The numbers won’t jump off a page when the nation-leading scorers all have 10 goals or more, but the fact that Yale didn’t start its season until the end of October is combined with the fact that seven different players have multiple goals. More than a dozen different players have at least one goal this year with 16 players holding at least an assist – the overwhelming majority of which appeared in the 15 games on Yale’s 6-9-0 overall record.

“Our team really started to play better before Christmas,” said Allain, “and a big part of it was that our fourth line scored two goals against Merrimack. They’ve started to contribute and become a line that we can put our trust into, and I think that gives everyone confidence. We can pretty much roll four lines. There are some situations where we don’t have that superstar player, and we need everyone to contribute, but that’s really fostered unity within this group. They know they’re relying on one another and aren’t relying on one guy.”
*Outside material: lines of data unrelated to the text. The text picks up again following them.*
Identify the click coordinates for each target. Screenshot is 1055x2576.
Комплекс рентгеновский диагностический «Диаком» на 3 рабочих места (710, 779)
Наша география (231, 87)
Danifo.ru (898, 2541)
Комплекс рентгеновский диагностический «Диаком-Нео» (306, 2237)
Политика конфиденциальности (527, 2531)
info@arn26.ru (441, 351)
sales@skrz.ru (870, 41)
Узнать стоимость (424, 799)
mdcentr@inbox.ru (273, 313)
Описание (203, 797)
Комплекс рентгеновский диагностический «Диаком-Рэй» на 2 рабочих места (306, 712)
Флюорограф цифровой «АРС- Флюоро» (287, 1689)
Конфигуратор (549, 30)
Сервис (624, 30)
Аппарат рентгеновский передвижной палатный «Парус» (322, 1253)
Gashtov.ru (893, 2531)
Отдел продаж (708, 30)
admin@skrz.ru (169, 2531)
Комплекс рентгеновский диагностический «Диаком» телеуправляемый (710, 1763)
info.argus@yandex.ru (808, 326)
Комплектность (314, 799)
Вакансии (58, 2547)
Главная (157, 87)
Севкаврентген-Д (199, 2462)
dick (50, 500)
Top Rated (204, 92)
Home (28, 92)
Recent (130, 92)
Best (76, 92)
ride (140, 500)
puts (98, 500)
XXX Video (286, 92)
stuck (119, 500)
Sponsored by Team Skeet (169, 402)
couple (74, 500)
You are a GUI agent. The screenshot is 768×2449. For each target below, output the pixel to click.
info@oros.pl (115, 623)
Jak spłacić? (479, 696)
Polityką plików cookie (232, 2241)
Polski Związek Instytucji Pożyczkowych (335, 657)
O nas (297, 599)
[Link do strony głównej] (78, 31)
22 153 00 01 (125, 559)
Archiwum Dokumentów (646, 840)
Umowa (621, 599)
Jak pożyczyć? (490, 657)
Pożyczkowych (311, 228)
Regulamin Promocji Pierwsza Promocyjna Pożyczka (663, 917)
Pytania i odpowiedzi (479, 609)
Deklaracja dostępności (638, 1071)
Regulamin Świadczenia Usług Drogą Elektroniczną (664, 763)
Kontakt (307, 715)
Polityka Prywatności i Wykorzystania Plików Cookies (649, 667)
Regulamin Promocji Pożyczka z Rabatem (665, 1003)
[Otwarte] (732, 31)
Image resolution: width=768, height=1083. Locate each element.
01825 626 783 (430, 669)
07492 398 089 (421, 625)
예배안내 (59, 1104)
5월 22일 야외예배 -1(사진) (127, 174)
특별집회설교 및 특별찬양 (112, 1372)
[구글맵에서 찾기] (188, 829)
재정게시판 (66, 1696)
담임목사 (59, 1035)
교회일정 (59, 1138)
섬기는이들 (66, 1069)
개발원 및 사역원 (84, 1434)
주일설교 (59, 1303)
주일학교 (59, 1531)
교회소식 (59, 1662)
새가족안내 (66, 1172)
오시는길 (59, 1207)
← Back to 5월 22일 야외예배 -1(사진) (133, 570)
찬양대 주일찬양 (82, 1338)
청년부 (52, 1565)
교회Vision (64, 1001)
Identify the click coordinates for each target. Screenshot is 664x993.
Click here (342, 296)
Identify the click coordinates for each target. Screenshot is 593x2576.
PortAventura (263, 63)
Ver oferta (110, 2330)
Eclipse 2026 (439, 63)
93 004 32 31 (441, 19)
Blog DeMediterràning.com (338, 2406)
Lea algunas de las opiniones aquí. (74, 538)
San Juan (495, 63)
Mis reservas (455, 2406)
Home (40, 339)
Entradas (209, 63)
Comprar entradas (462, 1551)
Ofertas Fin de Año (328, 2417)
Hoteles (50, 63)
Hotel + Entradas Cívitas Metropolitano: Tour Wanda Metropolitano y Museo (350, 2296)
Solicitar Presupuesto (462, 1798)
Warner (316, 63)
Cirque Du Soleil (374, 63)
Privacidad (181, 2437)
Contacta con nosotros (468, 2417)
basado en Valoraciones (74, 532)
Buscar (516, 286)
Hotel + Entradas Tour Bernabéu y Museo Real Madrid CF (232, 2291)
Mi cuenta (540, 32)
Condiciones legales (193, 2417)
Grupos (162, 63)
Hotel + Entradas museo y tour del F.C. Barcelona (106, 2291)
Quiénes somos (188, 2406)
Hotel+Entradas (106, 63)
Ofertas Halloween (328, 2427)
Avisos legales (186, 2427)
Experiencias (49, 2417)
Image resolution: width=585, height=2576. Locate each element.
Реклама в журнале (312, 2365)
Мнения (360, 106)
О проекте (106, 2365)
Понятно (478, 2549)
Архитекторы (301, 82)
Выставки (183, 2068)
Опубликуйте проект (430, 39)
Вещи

Finding the right chemistry has Yale poised for dark horse status in the second half of a season that’s already turning into a Quinnipiac-sized runaway train. The 22 points credited to the Bobcats haven’t included a regulation loss, and it’s easy for them to be the clear-cut Cleary Cup favorites unless some unfortunate collapse occurs between now and the postseason. The remaining 11 spots, though, are up for grabs, and Yale’s six-point weekend illustrated the inherent danger in overlooking any of the remaining teams.

Rising from the ashes of the postseason race, the Bulldogs now enter a weekend series against Ancient Eight rivals with the inside track on fourth place. Four of the 13 remaining league games will actually require them to leave New England, and the trips to the North Country and Colgate-Cornell are spaced around home games at the fabled Yale Whale at Ingalls Rink.

A home game against Quinnipiac is part of the Nutmeg Classic in Hartford, but the larger bulk of remaining games are against teams that enable Yale to control its fate. There’s a return trip to Southern New England from Union and RPI and a separate trip to Harvard and Dartmouth that ends the season, and even the Cornell-Colgate trip around Valentine’s Day is flanked by single-game home weekends against Brown on Feb. 9 and Princeton on Feb. 23.

None of this means Yale is heading for a boat-rocking home series in the second round, but the very real possibility of seeing one of the conference’s premier teams return to a home ice playoff series is out there for the taking.